What the task requires
No picture should appear in the copy. Transcribe exactly, and only, the lines from the one with "The image size is (716, 363)." through the last line of the data below.

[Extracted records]

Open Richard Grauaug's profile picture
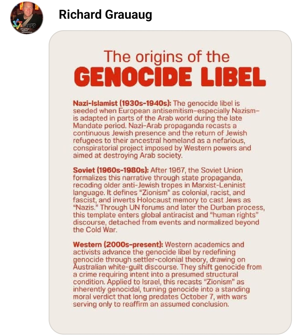 [x=27, y=18]
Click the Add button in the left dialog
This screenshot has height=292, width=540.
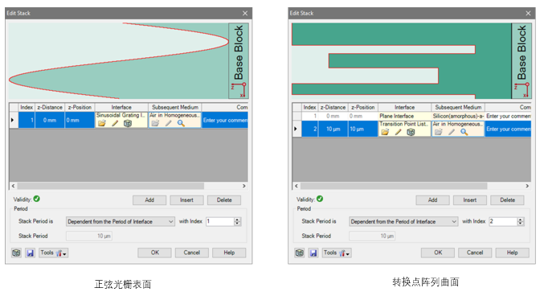click(149, 200)
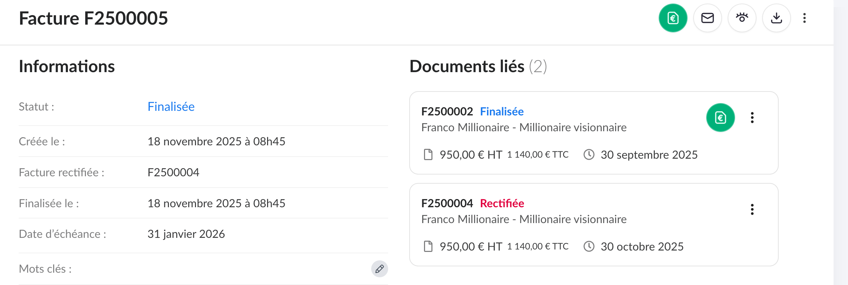This screenshot has width=848, height=285.
Task: Click the blue Finalisée status in Informations
Action: pos(171,107)
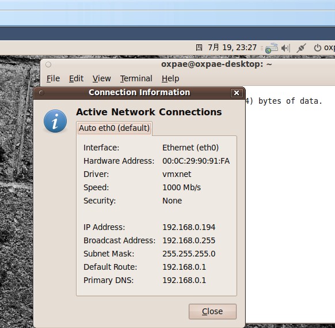
Task: Open the Edit menu
Action: (76, 78)
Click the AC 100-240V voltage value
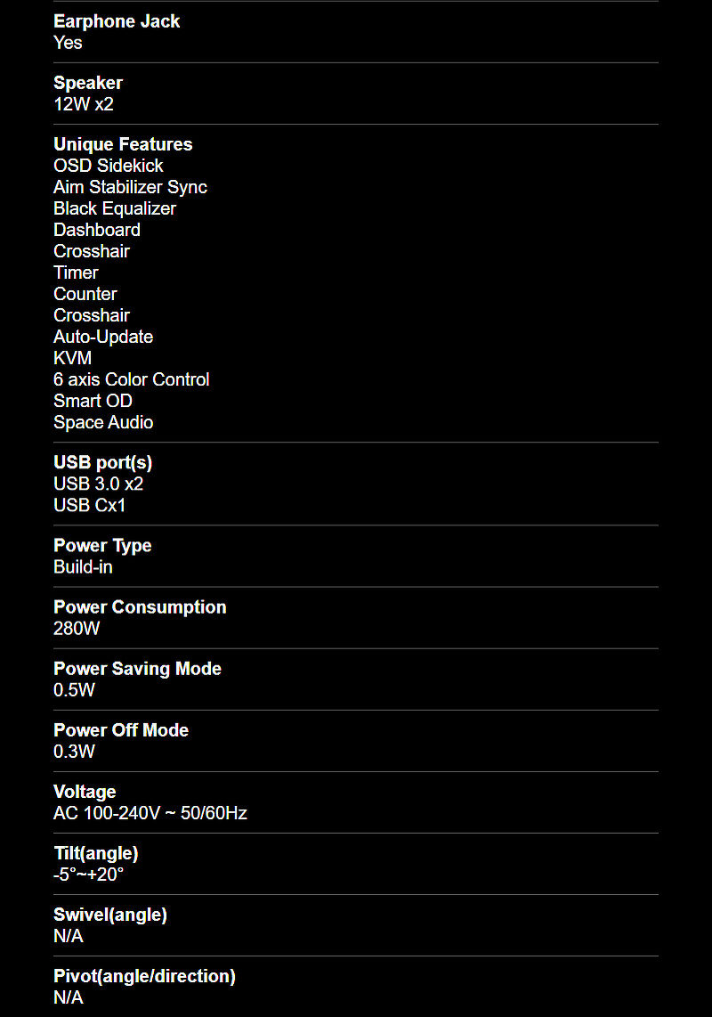The height and width of the screenshot is (1017, 712). tap(150, 813)
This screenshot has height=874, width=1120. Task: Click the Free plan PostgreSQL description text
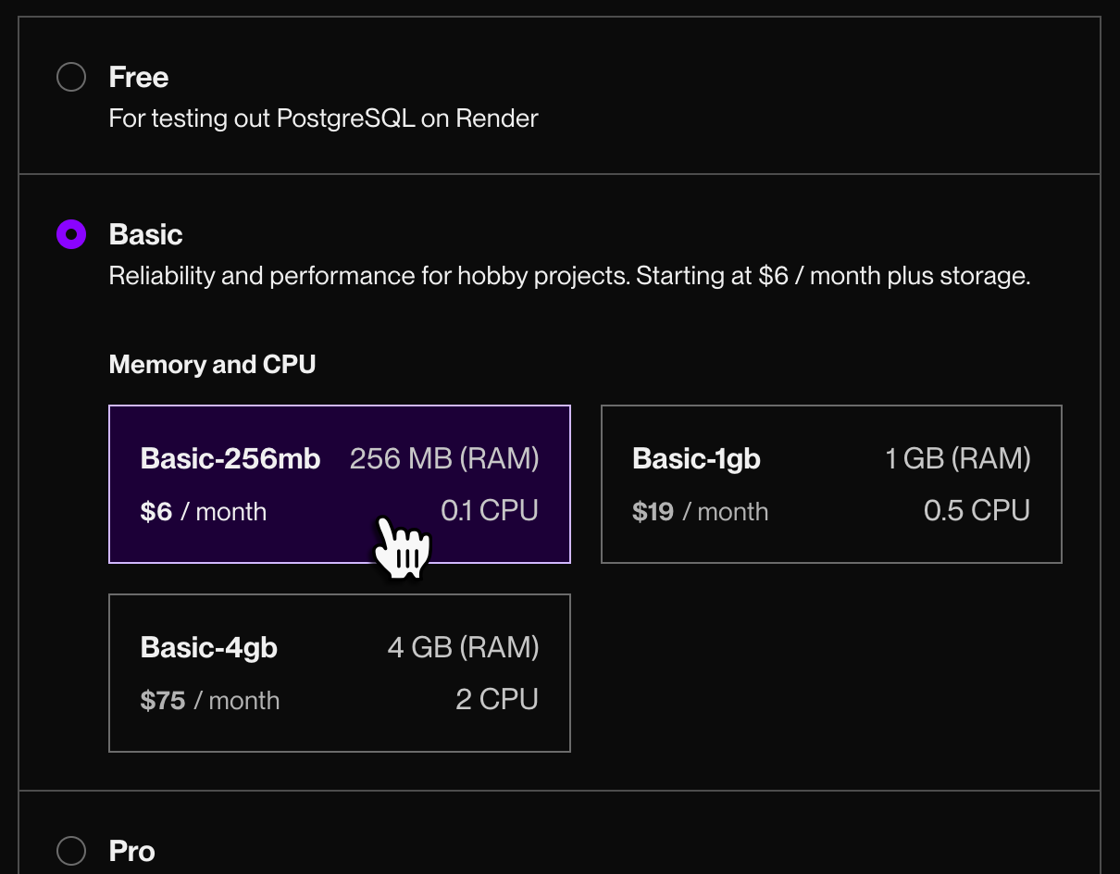323,119
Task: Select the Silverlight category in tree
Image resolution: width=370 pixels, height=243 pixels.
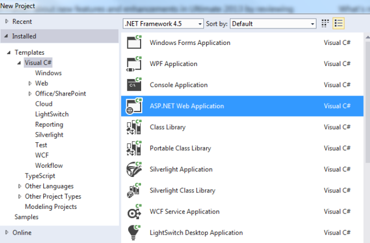Action: click(x=49, y=135)
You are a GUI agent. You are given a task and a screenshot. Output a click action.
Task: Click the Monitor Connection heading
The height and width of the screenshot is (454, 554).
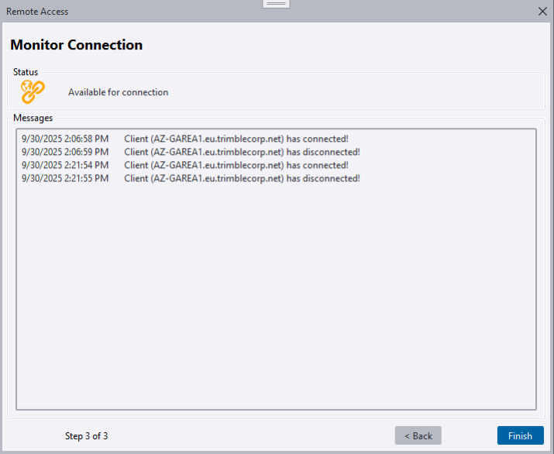point(76,45)
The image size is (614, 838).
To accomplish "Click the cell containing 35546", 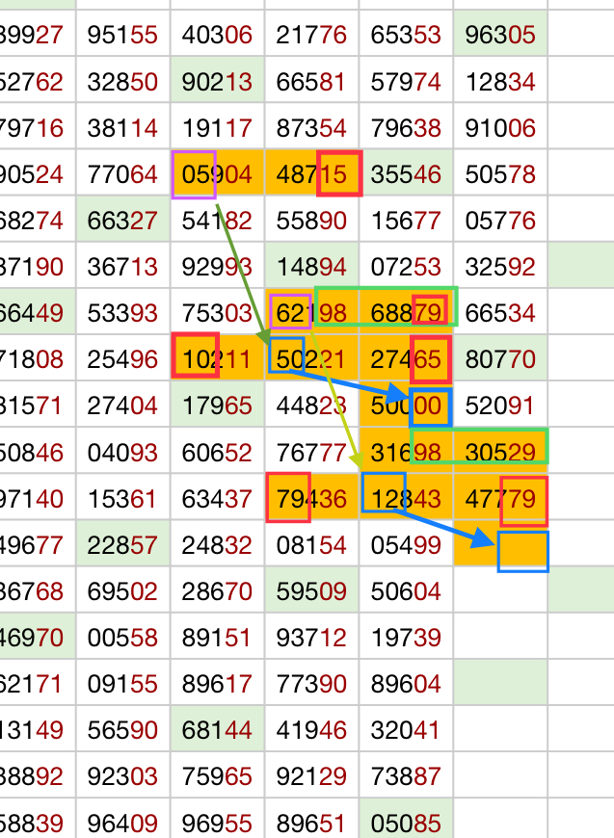I will click(406, 174).
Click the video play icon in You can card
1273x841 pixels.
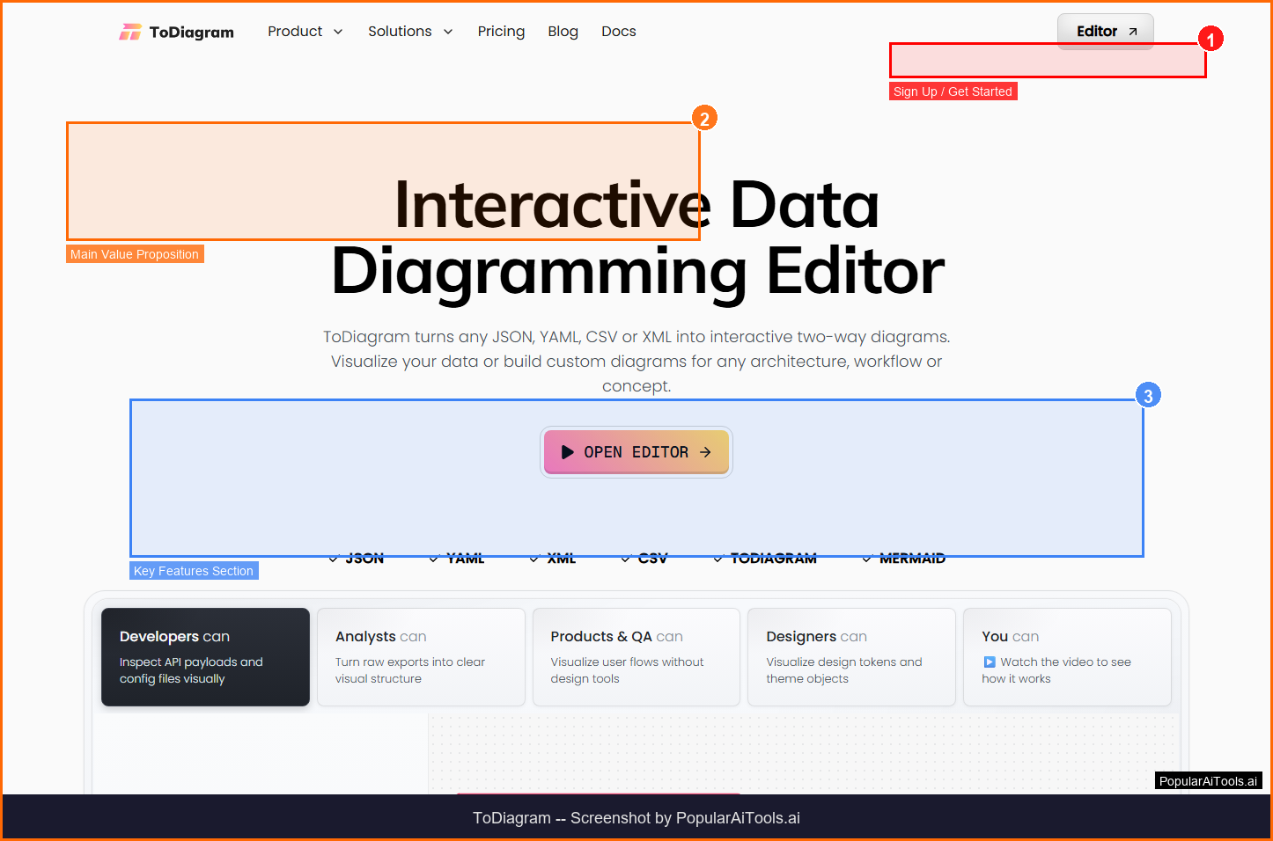989,662
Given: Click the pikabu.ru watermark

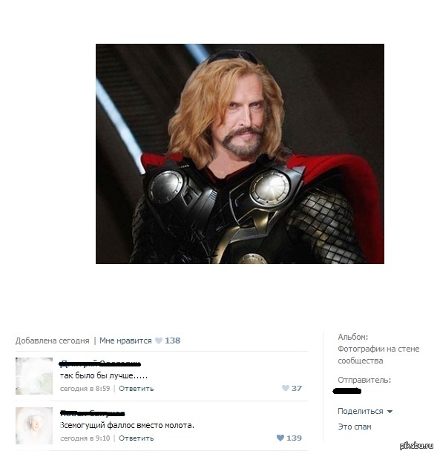Looking at the screenshot, I should click(x=416, y=446).
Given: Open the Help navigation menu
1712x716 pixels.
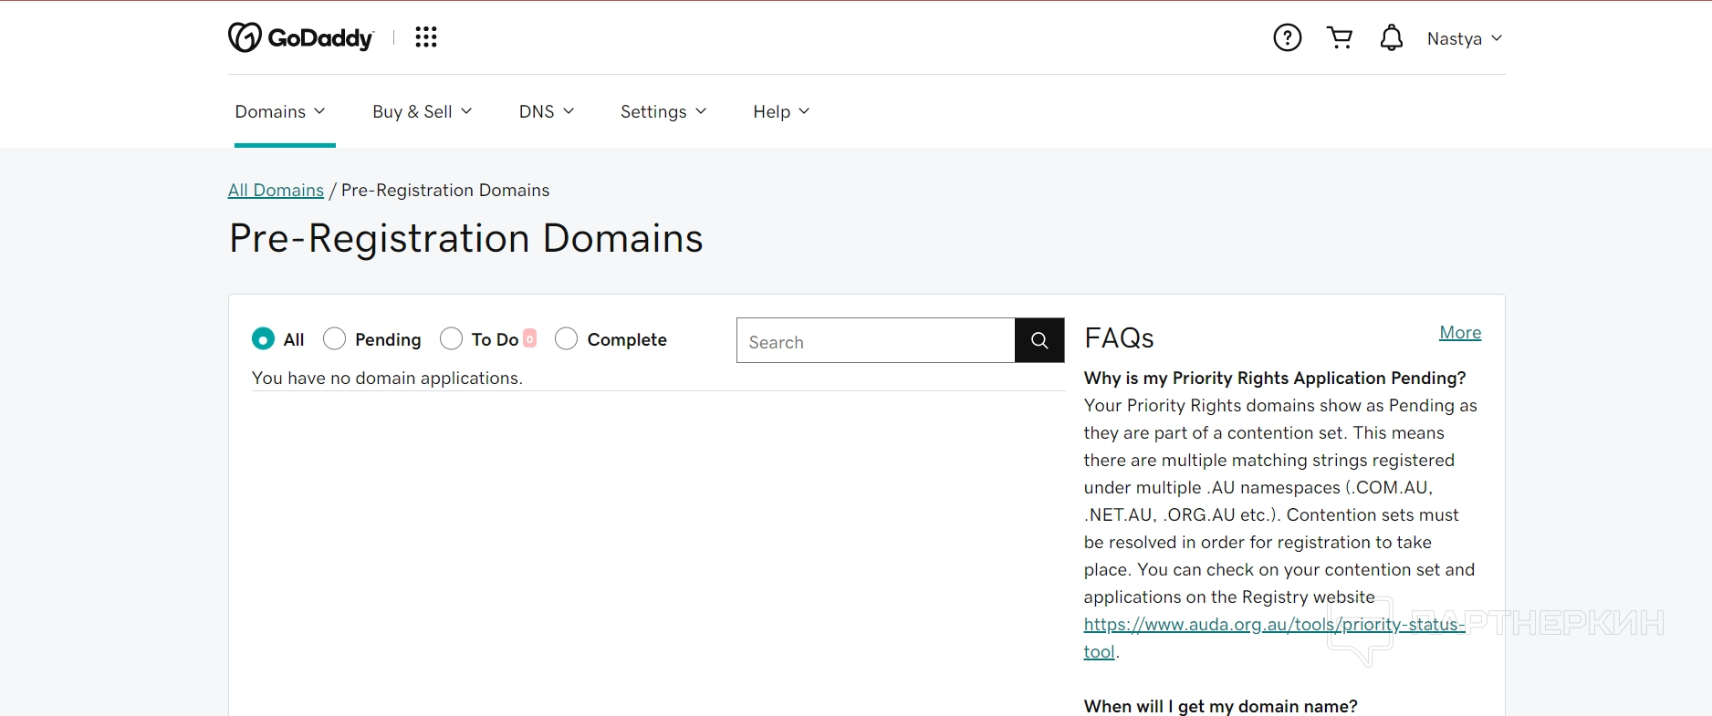Looking at the screenshot, I should click(780, 111).

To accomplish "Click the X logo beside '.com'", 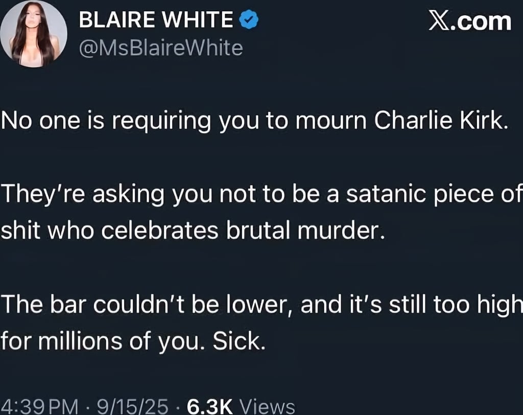I will (x=438, y=21).
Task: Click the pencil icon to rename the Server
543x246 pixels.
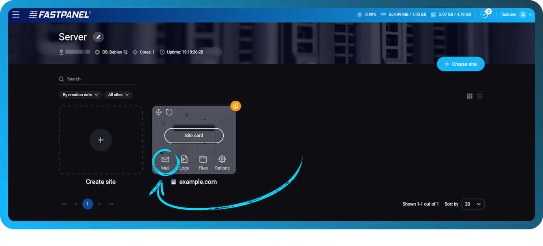Action: point(98,37)
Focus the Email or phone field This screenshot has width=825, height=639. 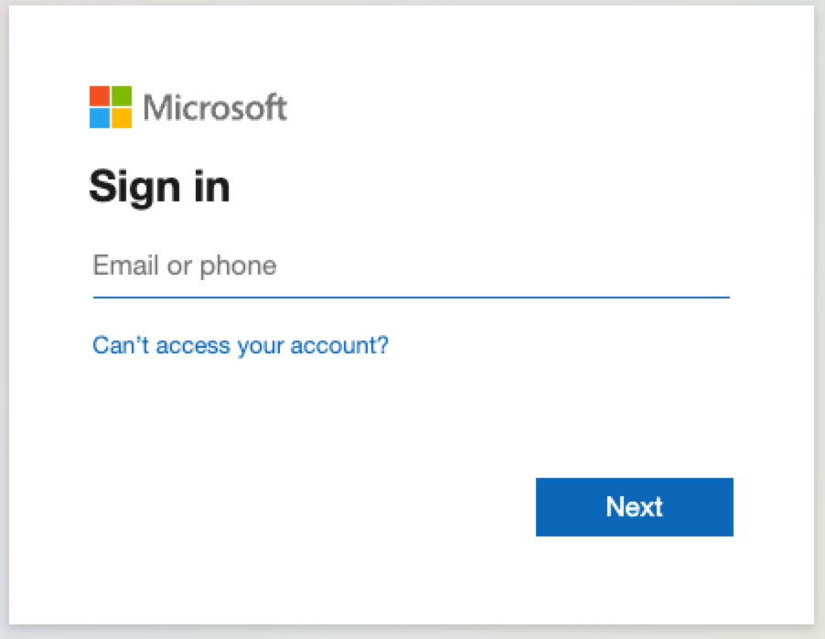coord(411,265)
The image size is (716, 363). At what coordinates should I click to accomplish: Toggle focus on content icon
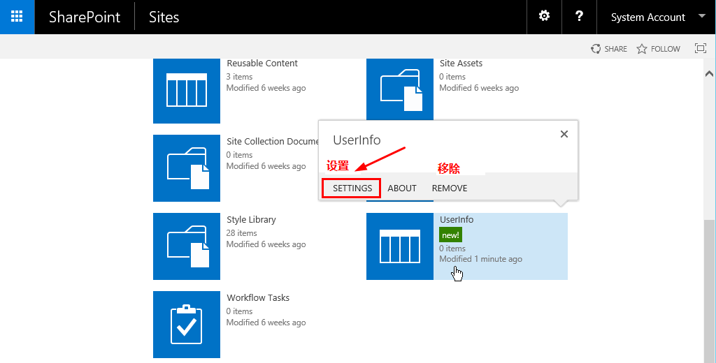tap(700, 49)
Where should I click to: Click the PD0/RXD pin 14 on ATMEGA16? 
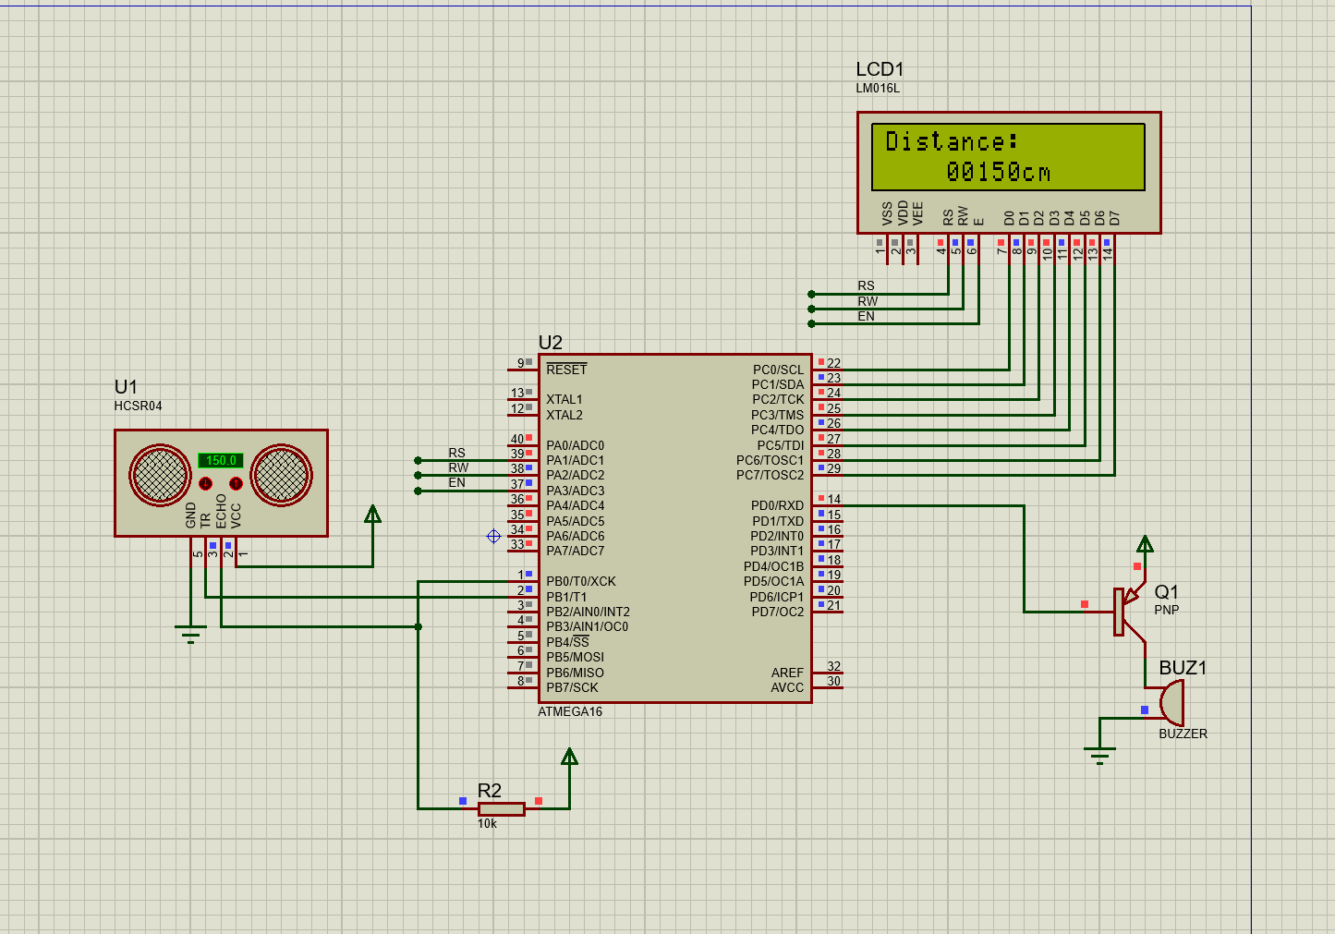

Task solution
The image size is (716, 363). At what coordinates should I click to accomplish: Toggle focus on content icon
tap(700, 49)
Where should I click to: Click the PD0/RXD pin 14 on ATMEGA16? 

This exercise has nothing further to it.